(Stored data)
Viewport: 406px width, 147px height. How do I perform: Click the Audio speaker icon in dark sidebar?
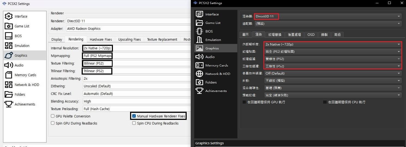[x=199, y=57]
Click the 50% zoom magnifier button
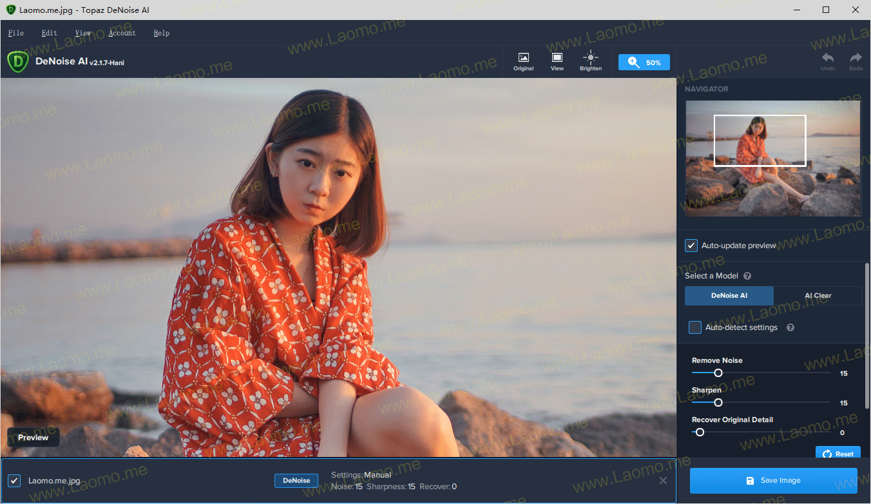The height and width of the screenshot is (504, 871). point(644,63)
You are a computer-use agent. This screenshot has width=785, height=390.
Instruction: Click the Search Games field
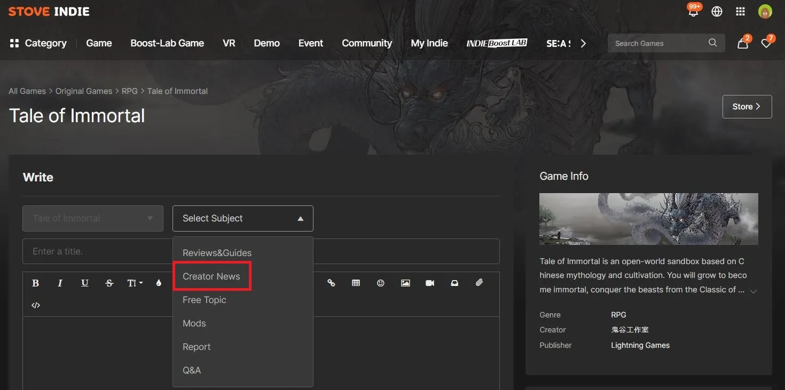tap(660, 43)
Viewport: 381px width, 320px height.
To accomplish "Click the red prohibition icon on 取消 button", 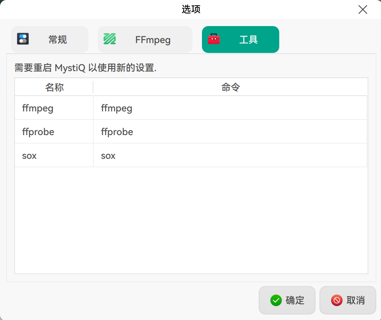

TASK TO COMPLETE: Restate the records above word for word, without the pictures.

RESPONSE:
Viewport: 406px width, 147px height. How do I perform: Click the Audio speaker icon in dark sidebar?
[x=199, y=57]
Click the 50% zoom magnifier button
The height and width of the screenshot is (504, 871). point(644,63)
You are a computer-use agent. This screenshot has width=785, height=390.
Instruction: Click the Search Games field
tap(660, 43)
Viewport: 381px width, 320px height.
To accomplish "Click the red prohibition icon on 取消 button", 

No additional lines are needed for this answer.